6. An application function entity network element is applied to an IP multimedia subsystem system structure, wherein the application function entity is a proxy call session control P-CSCF or an application function AF;

the application function entity network element comprises a straight-through tunnel management module;

and the straight-through tunnel management module is used for transmitting the information of the opposite-end wireless side network element to the wireless side network element through the policy function entity, the access gateway, the service gateway and the mobility management entity, or transmitting the information of the opposite-end service gateway to the service gateway through the policy function entity and the access gateway.

7. The application function entity network element of claim 6,

the straight-through tunnel management module is further configured to transmit information of the originating wireless side network element to the terminating wireless side network element when the application function entity network element serves as the originating application function entity, or transmit information of the terminating wireless side network element to the originating wireless side network element when the application function entity network element serves as the terminating application function entity; and the network element is also used for transmitting the information of the service network element of the initial calling party to the service network element of the final calling party when the network element of the application function entity is used as the application function entity of the initial calling party, or transmitting the information of the service network element of the final calling party to the service network element of the initial calling party when the network element of the application function entity is used as the application function entity of the final calling party.

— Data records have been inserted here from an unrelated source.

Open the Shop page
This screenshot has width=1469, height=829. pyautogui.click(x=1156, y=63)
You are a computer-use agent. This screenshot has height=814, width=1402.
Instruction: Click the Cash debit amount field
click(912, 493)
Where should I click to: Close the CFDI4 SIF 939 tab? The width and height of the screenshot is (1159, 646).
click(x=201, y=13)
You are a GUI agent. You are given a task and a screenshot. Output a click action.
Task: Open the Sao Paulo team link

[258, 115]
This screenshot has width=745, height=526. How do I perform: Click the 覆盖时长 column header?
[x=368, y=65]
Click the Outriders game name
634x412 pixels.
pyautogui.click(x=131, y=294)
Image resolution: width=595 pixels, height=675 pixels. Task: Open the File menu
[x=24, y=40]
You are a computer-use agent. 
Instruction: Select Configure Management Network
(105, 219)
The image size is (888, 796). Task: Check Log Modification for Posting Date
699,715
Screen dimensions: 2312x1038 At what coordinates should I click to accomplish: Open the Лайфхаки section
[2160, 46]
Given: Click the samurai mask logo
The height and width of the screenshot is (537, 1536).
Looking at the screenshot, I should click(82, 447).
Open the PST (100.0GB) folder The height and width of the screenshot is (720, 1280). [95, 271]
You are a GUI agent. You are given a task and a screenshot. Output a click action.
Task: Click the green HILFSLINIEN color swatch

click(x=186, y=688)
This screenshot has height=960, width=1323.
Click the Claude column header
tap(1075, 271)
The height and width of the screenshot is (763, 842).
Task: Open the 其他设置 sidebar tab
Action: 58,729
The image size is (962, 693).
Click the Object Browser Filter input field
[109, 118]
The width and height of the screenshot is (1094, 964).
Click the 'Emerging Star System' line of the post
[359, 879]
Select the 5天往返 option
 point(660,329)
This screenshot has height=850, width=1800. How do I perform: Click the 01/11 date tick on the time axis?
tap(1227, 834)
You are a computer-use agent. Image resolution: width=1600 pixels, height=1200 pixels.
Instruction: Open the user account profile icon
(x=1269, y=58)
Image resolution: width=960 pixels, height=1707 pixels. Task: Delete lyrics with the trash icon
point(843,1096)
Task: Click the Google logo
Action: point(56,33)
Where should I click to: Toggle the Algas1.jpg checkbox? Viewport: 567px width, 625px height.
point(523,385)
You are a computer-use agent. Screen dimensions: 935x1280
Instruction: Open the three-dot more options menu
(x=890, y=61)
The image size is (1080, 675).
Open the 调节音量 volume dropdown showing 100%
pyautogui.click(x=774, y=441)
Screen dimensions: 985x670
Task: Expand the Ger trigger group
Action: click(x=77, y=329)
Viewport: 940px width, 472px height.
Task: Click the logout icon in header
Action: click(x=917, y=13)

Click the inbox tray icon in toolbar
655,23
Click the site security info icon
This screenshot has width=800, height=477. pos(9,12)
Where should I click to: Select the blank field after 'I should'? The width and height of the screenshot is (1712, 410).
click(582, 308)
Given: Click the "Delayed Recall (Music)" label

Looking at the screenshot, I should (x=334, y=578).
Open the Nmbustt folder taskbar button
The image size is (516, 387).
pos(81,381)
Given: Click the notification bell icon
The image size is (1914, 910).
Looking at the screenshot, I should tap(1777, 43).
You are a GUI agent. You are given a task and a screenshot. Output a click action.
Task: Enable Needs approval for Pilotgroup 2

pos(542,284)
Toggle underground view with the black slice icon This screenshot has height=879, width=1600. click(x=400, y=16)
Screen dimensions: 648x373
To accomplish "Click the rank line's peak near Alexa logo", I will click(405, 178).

8. The application function entity network element of claim 6,

the application function entity network element also comprises a straight-through tunnel establishment judging module;

and the straight-through tunnel establishment judging module is used for judging that a straight-through tunnel needs to be established and then informing the straight-through tunnel management module to execute the informing operation.

9. A wireless side network element is applied to an IP multimedia subsystem architecture, and an application function entity is a proxy call session control P-CSCF or an application function AF; wherein,

the wireless side network element comprises a receiving module and a direct tunnel establishing module;

the receiving module is used for receiving information of an opposite-end wireless side network element sent by the application function entity through the policy function entity, the access gateway, the service gateway and the mobility management entity;

and the direct tunnel establishing module is configured to establish a direct tunnel with the peer wireless side network element after the receiving module receives the information of the peer wireless side network element.

10. A service gateway is applied to an IP multimedia subsystem architecture, and an application function entity is a proxy call session control P-CSCF or an application function AF; wherein,

the service gateway comprises a receiving module and a straight-through tunnel establishing module;

the receiving module is used for receiving the information of the opposite terminal service gateway sent by the application function entity through the strategy function entity and the access gateway;

and the direct tunnel establishing module is used for establishing a direct tunnel with the opposite-end service gateway after the receiving module receives the information of the opposite-end service gateway.

11. A direct tunnel establishment system, comprising the application function entity network element of claim 6, 7 or 8, and further comprising the radio side network element of claim 9 and/or the serving gateway of claim 10.